[Pixel coordinate grounding data]
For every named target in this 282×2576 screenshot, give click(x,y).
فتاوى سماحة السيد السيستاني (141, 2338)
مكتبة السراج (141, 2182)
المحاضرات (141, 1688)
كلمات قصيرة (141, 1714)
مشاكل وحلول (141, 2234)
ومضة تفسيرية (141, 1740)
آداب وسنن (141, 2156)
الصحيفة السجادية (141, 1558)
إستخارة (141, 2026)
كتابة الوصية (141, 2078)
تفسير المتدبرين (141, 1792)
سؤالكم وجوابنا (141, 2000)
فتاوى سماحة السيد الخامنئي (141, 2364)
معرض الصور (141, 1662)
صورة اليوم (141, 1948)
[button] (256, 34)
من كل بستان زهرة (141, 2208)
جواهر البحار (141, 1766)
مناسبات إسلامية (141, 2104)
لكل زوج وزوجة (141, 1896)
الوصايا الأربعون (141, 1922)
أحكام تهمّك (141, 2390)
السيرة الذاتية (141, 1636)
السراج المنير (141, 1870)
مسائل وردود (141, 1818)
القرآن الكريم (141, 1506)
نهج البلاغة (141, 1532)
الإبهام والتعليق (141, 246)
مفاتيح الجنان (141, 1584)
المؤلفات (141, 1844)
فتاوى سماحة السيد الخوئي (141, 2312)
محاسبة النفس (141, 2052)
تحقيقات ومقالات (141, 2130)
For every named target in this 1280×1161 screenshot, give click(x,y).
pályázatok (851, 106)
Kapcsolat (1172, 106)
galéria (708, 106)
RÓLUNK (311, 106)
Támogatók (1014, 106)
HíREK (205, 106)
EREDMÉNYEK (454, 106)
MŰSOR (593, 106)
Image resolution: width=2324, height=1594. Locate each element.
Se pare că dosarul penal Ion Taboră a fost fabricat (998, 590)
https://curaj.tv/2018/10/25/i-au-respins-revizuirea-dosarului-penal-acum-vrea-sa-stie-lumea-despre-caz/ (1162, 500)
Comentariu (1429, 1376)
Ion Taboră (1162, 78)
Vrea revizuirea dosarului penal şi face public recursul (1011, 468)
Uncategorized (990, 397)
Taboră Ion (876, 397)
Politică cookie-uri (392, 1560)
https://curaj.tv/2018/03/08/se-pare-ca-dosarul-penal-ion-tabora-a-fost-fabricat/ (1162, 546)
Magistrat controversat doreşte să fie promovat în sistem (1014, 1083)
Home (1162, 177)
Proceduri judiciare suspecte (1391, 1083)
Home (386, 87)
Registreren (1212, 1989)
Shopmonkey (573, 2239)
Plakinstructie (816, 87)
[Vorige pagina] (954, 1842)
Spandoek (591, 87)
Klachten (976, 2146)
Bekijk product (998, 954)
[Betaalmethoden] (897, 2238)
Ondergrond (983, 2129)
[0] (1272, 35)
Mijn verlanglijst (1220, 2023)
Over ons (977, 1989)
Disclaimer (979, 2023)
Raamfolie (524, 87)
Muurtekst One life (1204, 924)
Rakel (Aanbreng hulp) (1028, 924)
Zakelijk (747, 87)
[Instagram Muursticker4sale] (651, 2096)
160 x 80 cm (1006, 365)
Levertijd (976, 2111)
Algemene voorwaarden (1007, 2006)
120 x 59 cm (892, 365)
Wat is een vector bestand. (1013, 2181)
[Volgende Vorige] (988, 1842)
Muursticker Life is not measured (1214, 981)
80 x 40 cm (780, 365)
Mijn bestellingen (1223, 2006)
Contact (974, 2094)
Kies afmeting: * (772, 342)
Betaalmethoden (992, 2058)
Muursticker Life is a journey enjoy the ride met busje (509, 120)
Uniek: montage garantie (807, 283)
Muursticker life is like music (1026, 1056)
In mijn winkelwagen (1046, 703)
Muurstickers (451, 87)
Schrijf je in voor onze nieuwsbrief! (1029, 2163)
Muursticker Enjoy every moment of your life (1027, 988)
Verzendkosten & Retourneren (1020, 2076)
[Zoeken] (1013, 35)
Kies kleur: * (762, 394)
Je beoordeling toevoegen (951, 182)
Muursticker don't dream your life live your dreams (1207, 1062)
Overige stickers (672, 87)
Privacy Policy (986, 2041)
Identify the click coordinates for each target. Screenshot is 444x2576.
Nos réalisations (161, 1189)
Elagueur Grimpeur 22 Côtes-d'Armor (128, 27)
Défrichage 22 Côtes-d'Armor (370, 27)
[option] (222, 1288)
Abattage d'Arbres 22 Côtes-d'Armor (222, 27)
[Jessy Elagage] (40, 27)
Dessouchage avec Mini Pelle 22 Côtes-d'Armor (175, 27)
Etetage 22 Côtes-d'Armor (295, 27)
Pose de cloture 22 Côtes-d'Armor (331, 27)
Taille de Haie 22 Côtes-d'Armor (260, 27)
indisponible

▸ ACTIVITY:
The lines above from the one with "[Vorige pagina] (954, 1842)" through the one with "Uniek: montage garantie (807, 283)" are to be duplicated exactly, ends included, with nothing added.

▸ OUTPUT FOR THIS TASK:
[Vorige pagina] (954, 1842)
Spandoek (591, 87)
Klachten (976, 2146)
Bekijk product (998, 954)
[Betaalmethoden] (897, 2238)
Ondergrond (983, 2129)
[0] (1272, 35)
Mijn verlanglijst (1220, 2023)
Over ons (977, 1989)
Disclaimer (979, 2023)
Raamfolie (524, 87)
Muurtekst One life (1204, 924)
Rakel (Aanbreng hulp) (1028, 924)
Zakelijk (747, 87)
[Instagram Muursticker4sale] (651, 2096)
160 x 80 cm (1006, 365)
Levertijd (976, 2111)
Algemene voorwaarden (1007, 2006)
120 x 59 cm (892, 365)
Wat is een vector bestand. (1013, 2181)
[Volgende Vorige] (988, 1842)
Muursticker Life is not measured (1214, 981)
80 x 40 cm (780, 365)
Mijn bestellingen (1223, 2006)
Contact (974, 2094)
Kies afmeting: * (772, 342)
Betaalmethoden (992, 2058)
Muursticker Life is a journey enjoy the ride met busje (509, 120)
Uniek: montage garantie (807, 283)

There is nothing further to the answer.